I remember my youngest son sitting on the sofa, so light then he barely sank into the cushion (today he is more apt to sprawl, his big feet dangling over the arm of the chair) as we put consonants in front of vowel sounds, sounding out: "huh - um, hum; yuh - um, yum; guh-um, gum.

"Gum! Did you say 'gum'?" I asked. "Voila!" My son's eyes grew big when I handed him a neatly wrapped chunk of bubble gum. Ah, life was so easy, then.

The phonics book jump-started reading, but it rather quickly lost momentum with such strained nonsense as, "Brother, help me get another dove above."

I eventually returned "Shortcuts to Reading" to Arlene, who had the foresight to consider the possibility of grandchildren, and let my kids' teachers do their whole-language stuff. I noticed reading was intimately linked to writing, with self-expression being the key to language acquisition.

When my kids wrote stories and journals - under the whole language method - they could really let it rip - unrestricted by rules of grammar, spelling, and even logic.

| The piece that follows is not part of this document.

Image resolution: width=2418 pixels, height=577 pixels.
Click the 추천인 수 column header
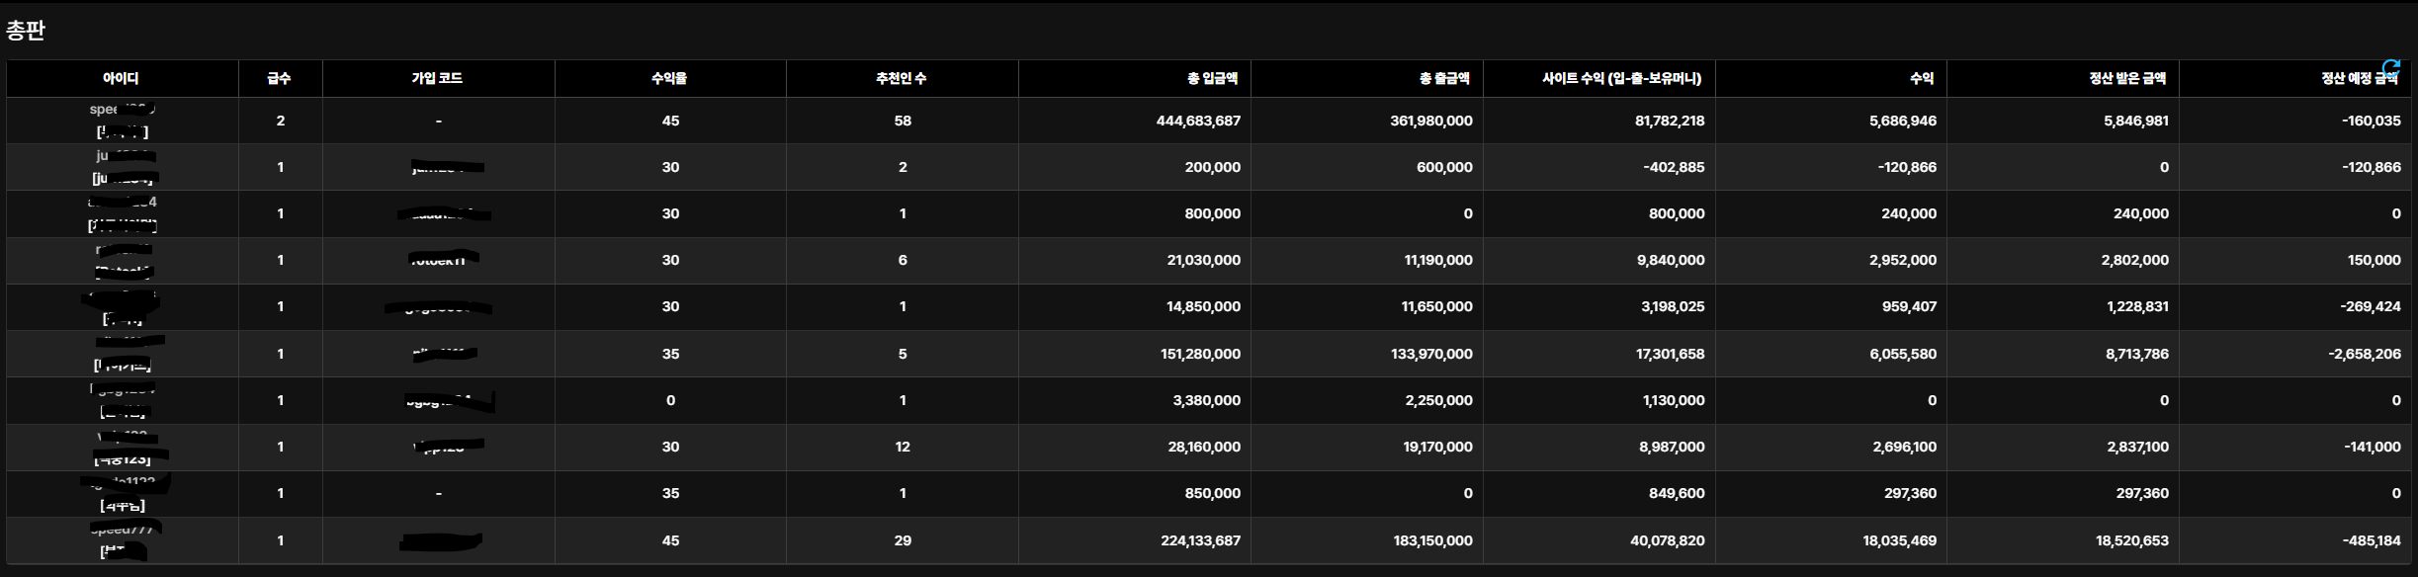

I was quite comfortable with this approach - to let self-esteem be the engine that drove intellectual development. My kids were thriving. But other parents were horrified to see "bad" grammar come home uncorrected.

In the exaggerated schism that developed, one side feared that phonics would lead to personal and intellectual inhibition while the other side worried that whole language would end with the degradation of the King's English. And behind this mutual distrust lurked a not-so-subtle form of classism.

In our home my husband and I read to our kids every day, told them stories, and played word games.

We went to museums, zoos, art galleries and talked about everything we saw. Language was as central to our lives as peanut-butter sandwiches and milk.

I know my parents thought our child-rearing was just too verbal. But not all homes were like ours. In homes that had more TV time than reading time, for example, the whole-language approach may have disadvantaged the young reader who had less reinforcement of standard English.

I'm grateful the next generation will have the benefit of learning to read through a combination of both phonics and whole language. I like the fun my kids and I had with phonics, taking it as far as we could until it was no longer useful.

And I think my kids were extremely lucky to have had the stimulation of their intellects by teachers who believed in a whole-language approach to reading.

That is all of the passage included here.